A series of records:
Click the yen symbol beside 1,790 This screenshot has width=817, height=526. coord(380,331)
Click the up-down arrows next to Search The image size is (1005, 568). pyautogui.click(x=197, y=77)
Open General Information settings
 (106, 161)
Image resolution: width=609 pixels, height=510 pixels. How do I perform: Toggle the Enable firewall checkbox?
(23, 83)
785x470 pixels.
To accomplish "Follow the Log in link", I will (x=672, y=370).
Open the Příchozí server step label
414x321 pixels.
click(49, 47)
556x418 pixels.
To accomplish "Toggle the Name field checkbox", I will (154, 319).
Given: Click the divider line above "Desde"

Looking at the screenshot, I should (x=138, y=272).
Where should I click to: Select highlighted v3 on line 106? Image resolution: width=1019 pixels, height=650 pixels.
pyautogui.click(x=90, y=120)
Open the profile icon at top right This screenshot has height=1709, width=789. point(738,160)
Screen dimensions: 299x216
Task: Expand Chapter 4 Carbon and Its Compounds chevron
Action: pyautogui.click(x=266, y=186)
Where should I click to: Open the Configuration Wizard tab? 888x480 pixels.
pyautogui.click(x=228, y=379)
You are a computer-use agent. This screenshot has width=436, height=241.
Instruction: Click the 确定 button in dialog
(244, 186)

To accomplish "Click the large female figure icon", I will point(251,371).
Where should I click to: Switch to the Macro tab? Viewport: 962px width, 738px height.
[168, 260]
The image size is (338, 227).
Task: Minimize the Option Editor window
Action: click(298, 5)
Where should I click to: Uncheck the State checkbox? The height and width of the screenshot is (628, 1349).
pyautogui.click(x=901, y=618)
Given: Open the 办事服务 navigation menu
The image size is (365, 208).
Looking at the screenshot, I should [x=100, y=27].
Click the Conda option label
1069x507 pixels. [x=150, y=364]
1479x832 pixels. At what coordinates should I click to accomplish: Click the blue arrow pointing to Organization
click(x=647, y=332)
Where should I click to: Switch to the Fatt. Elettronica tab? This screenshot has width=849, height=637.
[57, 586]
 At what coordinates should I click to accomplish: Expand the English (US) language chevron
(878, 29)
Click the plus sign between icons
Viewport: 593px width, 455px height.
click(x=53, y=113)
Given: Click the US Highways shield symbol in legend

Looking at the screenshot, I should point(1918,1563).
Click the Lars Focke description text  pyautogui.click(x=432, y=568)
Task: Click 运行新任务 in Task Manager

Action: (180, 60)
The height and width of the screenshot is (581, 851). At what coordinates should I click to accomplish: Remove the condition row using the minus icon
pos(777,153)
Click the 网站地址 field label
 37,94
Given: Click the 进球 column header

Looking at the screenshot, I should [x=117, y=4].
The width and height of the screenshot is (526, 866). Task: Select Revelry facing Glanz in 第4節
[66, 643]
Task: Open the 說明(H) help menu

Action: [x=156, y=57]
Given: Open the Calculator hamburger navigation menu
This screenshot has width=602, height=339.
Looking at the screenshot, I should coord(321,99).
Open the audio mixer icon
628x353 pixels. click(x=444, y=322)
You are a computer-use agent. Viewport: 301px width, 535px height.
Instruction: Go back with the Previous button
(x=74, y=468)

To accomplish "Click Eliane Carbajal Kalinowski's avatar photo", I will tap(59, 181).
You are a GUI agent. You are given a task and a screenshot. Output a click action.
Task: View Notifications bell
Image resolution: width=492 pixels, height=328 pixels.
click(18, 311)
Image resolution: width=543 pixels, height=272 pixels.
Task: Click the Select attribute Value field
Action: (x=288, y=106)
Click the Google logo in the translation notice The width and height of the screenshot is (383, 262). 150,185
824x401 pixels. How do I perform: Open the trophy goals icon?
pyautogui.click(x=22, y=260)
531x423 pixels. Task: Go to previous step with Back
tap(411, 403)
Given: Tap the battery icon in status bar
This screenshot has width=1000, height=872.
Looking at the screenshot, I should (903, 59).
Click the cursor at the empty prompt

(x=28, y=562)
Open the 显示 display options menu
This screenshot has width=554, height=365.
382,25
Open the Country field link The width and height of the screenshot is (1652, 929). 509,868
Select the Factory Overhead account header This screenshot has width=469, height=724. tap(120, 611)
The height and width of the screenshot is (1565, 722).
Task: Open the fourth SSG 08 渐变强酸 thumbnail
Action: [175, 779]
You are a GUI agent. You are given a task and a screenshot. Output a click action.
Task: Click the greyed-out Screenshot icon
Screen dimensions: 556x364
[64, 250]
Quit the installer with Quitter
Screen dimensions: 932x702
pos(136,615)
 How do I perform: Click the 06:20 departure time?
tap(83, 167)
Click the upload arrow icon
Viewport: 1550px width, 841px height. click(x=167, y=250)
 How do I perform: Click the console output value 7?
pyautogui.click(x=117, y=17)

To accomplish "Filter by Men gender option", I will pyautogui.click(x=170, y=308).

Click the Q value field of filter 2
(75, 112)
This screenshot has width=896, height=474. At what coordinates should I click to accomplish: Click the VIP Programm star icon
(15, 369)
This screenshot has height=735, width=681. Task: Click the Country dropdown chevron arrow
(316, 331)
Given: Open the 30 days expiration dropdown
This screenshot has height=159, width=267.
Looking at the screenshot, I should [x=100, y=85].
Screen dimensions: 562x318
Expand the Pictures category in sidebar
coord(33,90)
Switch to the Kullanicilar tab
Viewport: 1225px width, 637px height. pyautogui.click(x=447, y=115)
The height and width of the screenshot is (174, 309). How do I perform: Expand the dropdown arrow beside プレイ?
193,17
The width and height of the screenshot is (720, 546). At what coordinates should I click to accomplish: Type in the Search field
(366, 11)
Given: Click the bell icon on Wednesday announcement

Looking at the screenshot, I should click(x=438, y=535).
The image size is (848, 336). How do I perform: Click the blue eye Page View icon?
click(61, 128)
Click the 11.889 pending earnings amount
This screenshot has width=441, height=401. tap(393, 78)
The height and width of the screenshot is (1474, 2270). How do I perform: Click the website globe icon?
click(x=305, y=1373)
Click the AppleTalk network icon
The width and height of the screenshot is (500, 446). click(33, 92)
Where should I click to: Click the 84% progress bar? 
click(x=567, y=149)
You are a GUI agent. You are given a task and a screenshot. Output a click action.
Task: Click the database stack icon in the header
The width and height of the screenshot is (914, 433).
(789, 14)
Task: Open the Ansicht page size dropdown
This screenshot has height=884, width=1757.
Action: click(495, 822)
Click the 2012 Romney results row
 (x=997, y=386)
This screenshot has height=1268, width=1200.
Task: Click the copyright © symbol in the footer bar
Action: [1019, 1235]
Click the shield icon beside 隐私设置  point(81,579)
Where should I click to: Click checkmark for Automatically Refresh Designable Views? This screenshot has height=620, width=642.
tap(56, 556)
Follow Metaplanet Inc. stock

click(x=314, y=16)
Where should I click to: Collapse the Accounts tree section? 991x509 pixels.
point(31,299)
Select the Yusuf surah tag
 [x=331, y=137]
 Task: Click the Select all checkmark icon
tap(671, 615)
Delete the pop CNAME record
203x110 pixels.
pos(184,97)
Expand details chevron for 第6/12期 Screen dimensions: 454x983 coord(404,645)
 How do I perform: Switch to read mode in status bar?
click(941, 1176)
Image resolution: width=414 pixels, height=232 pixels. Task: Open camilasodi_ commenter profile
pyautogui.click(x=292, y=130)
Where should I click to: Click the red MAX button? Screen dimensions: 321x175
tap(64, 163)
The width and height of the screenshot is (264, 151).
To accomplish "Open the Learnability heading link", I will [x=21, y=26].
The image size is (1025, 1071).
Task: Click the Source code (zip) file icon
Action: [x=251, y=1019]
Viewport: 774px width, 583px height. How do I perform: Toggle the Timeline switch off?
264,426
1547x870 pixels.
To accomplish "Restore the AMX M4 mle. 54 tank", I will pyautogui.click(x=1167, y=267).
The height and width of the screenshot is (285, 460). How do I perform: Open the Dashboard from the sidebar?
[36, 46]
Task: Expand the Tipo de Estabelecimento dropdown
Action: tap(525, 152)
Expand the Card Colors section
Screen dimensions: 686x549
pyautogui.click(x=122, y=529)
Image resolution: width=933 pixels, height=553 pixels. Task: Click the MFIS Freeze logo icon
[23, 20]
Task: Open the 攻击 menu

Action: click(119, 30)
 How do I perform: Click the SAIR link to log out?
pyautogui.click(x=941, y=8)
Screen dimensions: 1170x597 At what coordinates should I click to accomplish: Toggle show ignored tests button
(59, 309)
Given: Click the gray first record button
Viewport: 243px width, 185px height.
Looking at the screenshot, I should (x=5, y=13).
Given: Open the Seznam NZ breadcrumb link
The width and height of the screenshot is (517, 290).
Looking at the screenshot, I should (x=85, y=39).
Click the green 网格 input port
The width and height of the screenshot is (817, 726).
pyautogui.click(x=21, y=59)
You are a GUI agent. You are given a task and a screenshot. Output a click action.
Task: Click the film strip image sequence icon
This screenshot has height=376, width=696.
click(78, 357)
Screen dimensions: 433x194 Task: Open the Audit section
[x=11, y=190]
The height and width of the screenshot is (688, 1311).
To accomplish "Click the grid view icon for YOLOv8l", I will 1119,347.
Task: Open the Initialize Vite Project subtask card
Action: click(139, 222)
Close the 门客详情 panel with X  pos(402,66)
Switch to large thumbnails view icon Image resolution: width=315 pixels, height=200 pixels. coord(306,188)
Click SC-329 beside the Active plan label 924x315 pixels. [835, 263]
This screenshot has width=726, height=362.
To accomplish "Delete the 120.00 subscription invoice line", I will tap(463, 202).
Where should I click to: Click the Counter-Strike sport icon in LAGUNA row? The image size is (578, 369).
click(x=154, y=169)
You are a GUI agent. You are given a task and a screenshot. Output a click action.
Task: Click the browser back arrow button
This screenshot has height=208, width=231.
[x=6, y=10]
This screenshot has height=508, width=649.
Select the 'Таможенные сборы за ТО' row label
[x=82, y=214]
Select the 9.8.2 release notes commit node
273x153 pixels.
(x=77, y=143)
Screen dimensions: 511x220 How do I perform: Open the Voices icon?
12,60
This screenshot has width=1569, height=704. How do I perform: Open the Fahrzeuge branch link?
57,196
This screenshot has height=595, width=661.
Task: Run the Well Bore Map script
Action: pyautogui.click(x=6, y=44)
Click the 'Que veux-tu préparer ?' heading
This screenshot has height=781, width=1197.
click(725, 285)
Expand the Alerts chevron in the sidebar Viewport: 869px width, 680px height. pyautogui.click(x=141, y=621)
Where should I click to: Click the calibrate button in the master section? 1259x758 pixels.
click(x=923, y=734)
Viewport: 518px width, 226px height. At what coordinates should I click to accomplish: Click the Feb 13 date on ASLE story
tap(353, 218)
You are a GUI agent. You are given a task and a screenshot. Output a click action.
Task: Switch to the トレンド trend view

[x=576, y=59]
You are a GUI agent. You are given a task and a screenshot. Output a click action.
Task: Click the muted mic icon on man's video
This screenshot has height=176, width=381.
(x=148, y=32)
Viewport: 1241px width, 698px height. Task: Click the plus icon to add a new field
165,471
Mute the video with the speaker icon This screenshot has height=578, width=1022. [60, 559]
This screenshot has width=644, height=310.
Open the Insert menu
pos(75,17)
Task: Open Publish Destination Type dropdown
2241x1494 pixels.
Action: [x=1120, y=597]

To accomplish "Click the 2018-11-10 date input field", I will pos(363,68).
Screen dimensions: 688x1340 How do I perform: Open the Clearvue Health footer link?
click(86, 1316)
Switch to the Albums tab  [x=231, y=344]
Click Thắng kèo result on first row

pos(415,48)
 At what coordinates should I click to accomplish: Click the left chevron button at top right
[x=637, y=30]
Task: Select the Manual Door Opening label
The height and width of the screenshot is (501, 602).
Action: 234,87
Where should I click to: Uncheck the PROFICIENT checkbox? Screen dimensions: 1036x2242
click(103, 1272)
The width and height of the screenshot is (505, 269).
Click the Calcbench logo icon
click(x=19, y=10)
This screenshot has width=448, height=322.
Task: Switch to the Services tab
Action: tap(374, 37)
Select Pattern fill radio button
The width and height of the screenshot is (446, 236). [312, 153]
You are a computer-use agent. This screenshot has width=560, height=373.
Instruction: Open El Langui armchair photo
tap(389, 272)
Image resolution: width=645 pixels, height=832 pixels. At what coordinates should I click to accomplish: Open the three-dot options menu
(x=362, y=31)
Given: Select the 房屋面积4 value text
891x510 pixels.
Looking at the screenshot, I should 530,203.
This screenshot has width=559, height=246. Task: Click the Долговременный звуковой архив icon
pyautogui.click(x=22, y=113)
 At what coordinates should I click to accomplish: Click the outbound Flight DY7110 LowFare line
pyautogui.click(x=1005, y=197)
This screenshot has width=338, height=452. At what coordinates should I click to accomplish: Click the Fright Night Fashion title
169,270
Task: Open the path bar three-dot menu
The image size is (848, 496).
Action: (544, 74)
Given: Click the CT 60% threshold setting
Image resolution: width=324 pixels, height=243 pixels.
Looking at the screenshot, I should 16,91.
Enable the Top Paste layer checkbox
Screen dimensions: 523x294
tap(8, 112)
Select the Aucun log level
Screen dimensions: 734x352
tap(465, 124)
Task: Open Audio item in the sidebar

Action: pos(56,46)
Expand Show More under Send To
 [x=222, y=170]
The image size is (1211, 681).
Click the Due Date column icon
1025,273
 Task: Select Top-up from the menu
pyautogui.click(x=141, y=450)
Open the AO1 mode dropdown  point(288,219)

## Task objective
Please output everything in the records above from the line containing "This screenshot has width=1569, height=704." down to the line containing "click(x=923, y=734)", both of those lines included, reproducing each line without any change.

## Solution
This screenshot has width=1569, height=704. How do I perform: Open the Fahrzeuge branch link?
57,196
This screenshot has height=595, width=661.
Task: Run the Well Bore Map script
Action: pyautogui.click(x=6, y=44)
Click the 'Que veux-tu préparer ?' heading
This screenshot has height=781, width=1197.
click(725, 285)
Expand the Alerts chevron in the sidebar Viewport: 869px width, 680px height. pyautogui.click(x=141, y=621)
Where should I click to: Click the calibrate button in the master section? 1259x758 pixels.
click(x=923, y=734)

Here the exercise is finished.